In those days it was a regular Saturday night affair to go out shopping – the shops’d keep open till about eight – most people’d go out after they got paid, I suppose – do it Saturday evenings.

I used to take stock of that every Saturday night – sugar – we all had something we used to take stock of – of course we didn’t get finished till ten o’clock at night … Some of it was in sacks, you see, so that was in hundredweights, but you had to count all the loose stuff up, and work that down into hundredweights as well. Some done fruit, some done jams and marmalades, some done biscuits, see everybody had their own job that they used to do every Saturday night. And the men on the other side used to weigh all the bacon and that sort of stuff.

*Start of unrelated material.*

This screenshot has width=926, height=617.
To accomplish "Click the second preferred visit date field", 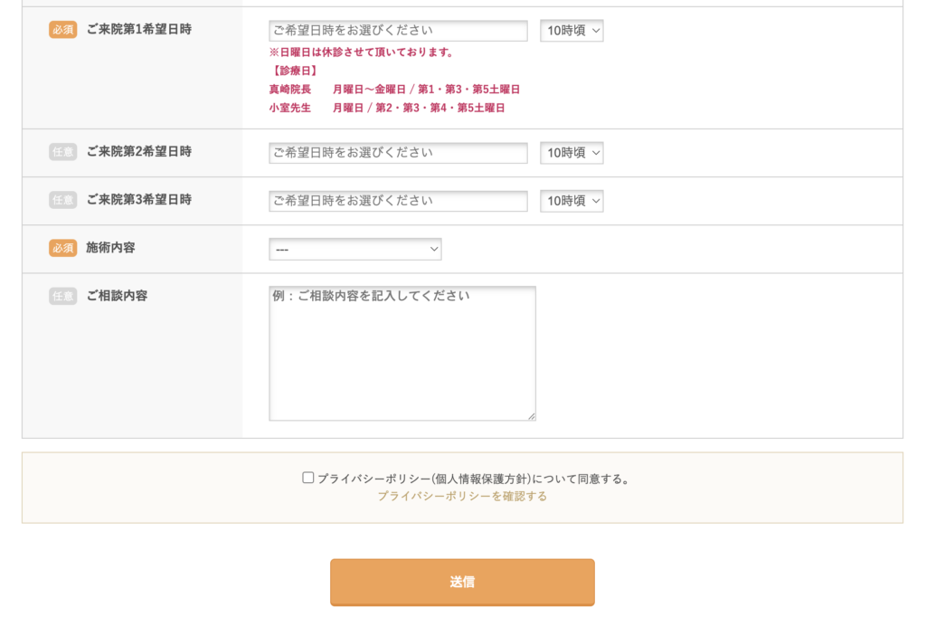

We’d be open till seven or eight. Gradually towards the latter part of the time they used to close a little bit earlier, but at one time they used to be open till eight or nine at night on a Saturday … And we used to kill by candlelight in the winter time. Christmas time the whole family, or us elder boys anyway, used to be enlisted to hold candles so that they could see to skin the beasts as they were being slaughtered and dressed – very often I’ve been holding a candle there twelve o’clock at night when they were killing the Christmas beef.

I used to wait for my father to come home off his round, after I’d done my round on a Saturday afternoon – I’d wait for my father to come home, and when we came home I would take his horse and feed and water it. If it was summer time I’d bring it up here and turn it out into the field, and many the time I’ve been walking past the Church clock at twelve o’clock at night.